La tagadagada tactique

Oui, je sais, la fameuse tagadagada tactique du gendarme que chantait André Raimbourg, plus connu sous le nom de Bourvil, dans l’immédiat après-guerre, non seulement ne date pas d’hier, mais n’est probablement pas la meilleure chanson de l’artiste. Elle a cependant le mérite d’illustrer une notion qui m’avait jusqu’ici échappé dans le déroulement de l’examen de la loi sur la réforme des retraites à l’Assemblée nationale. En effet, le gouvernement ayant choisi une procédure spéciale consistant à abréger les débats en les contenant dans une durée limitée, chacun pouvait se rendre compte de l’impossibilité matérielle d’examiner l’ensemble des amendements déposés par les parlementaires.

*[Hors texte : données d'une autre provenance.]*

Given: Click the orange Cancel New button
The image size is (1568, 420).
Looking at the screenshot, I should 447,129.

Les ministres et les partisans du gouvernement avaient, semble-t-il, beau jeu de dénoncer une obstruction de l’opposition pour empêcher le texte d’être examiné dans les temps et donc aboutir à une adoption sans vote. Toutefois, j’avais noté que l’article 1 de la loi portant sur la suppression de certains régimes spéciaux avait pu être discuté et finalement adopté par une majorité relative de députés, ce qui n’avait pas manqué de m’étonner, les séances de nuit étant fréquemment l’objet de « coups ». Quand l’hémicycle somnole, avec un parterre peu garni, écoutant distraitement des orateurs harassés, on voyait débarquer brusquement des hordes de députés alertés par SMS, afin de participer à un vote et emporter la décision. Pour s’opposer à un texte scélérat, rejeté par une grande majorité de Français, il me semblait que ce type de manœuvre n’était pas illégitime.

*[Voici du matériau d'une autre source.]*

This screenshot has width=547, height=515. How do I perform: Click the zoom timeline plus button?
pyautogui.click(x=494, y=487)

Apparemment, la Nupes avait effectivement prévu la riposte parfaitement légale aux procédés déloyaux d’une majorité aux abois, contrainte de quémander de l’aide à la droite la plus réactionnaire, en échange de quelques miettes faisant croire que les Républicains avaient encore un rôle à jouer. La valse des amendements, déposés ou retirés à leur guise, autorise les opposants à peser sur le calendrier, et leur a même permis de remporter un succès inattendu. L’article 2 de la loi a en effet été repoussé par 256 voix contre 203. Vous remarquerez qu’il « manque » une bonne centaine de votes sur les 577 députés. La pseudo-majorité est donc loin des 289 votes de la majorité absolue, mais l’opposition aussi, et cela ne lui permettrait pas de repousser une motion de confiance au gouvernement. Au-delà du rejet de l’index recensant le nombre de « seniors » dans les entreprises, une mesure-gadget qui servirait à peu de choses, ce vote est un coup de semonce, et même un revers sérieux pour le pouvoir, qui se sait désormais à la merci d’un coup de colère de ses alliés d’un jour, dont le front est loin d’être uni. L’ambition de la Nupes serait de faire adopter des sources de financement non liées à l’âge pour rendre caduc l’article 7 portant sur le report du départ à 64 ans. C’est au moins bien essayé.